[Task data — start]

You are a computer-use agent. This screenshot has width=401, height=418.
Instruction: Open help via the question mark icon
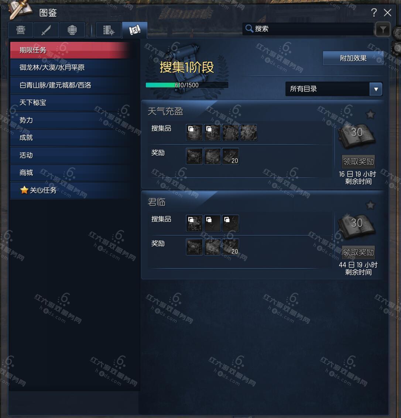tap(374, 12)
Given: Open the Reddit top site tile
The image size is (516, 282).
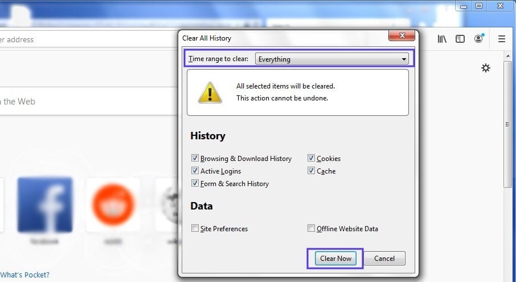Looking at the screenshot, I should point(113,204).
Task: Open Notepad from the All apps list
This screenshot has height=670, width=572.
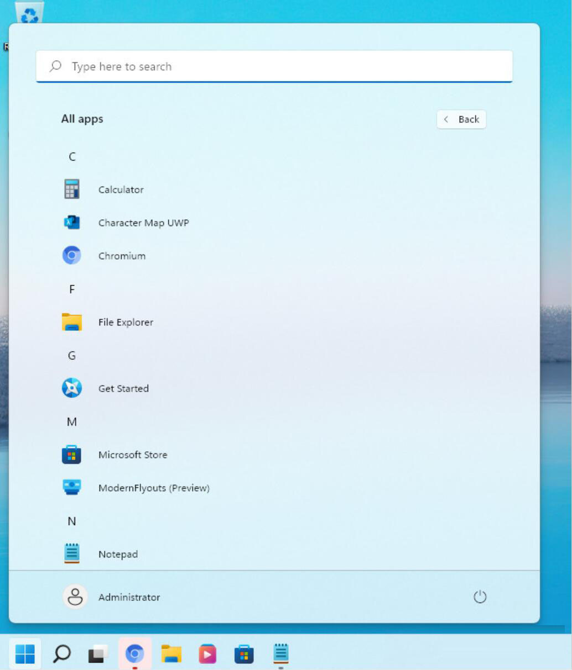Action: (x=118, y=554)
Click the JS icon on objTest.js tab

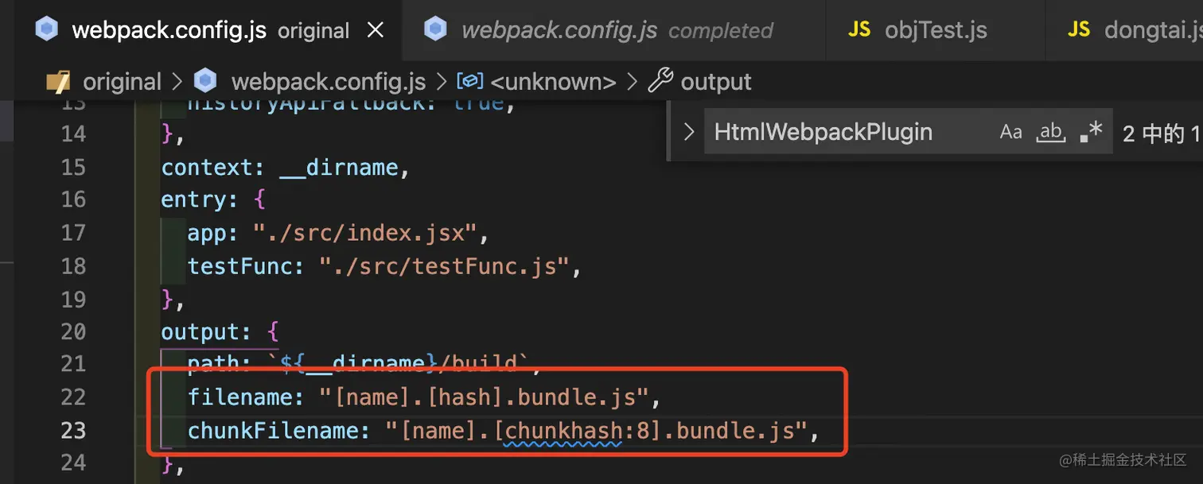coord(859,30)
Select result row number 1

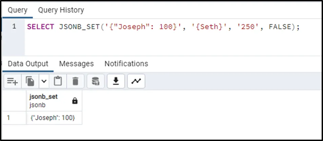click(x=14, y=118)

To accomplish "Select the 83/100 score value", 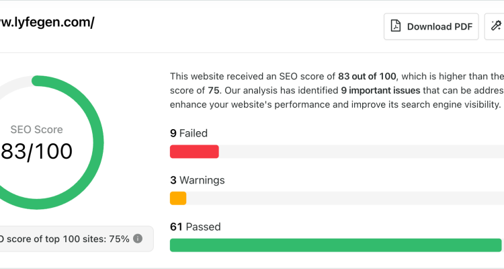I will coord(36,151).
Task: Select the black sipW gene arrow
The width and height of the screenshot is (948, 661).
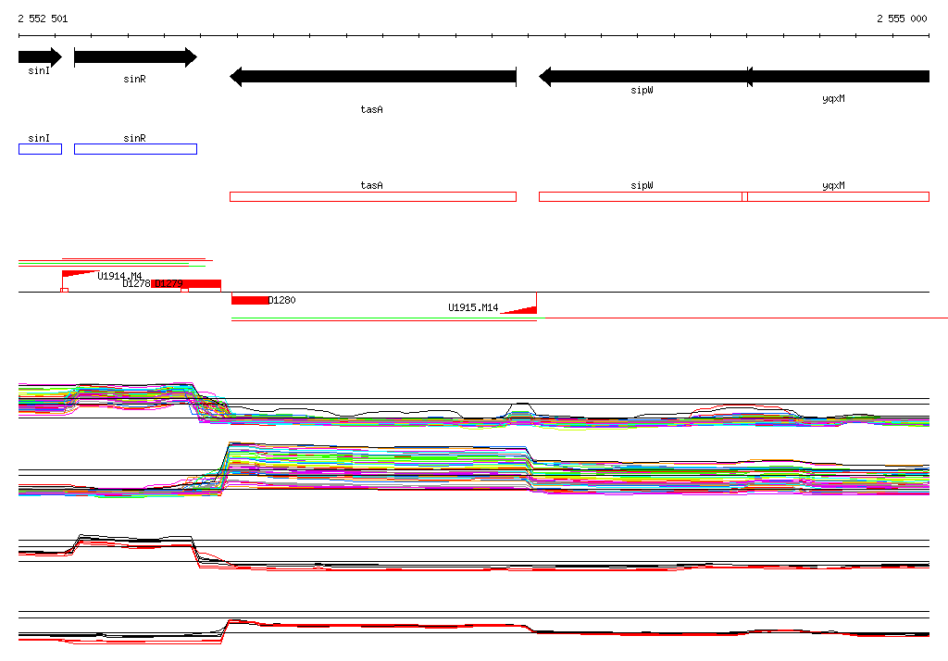Action: point(643,77)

[Task data — finish]

- What needs to be done
Without including any pictures, set down word for word every line from the one containing "Task: Select the black sipW gene arrow" through the last line of the material.

- Solved problem
Task: Select the black sipW gene arrow
The width and height of the screenshot is (948, 661).
Action: point(643,77)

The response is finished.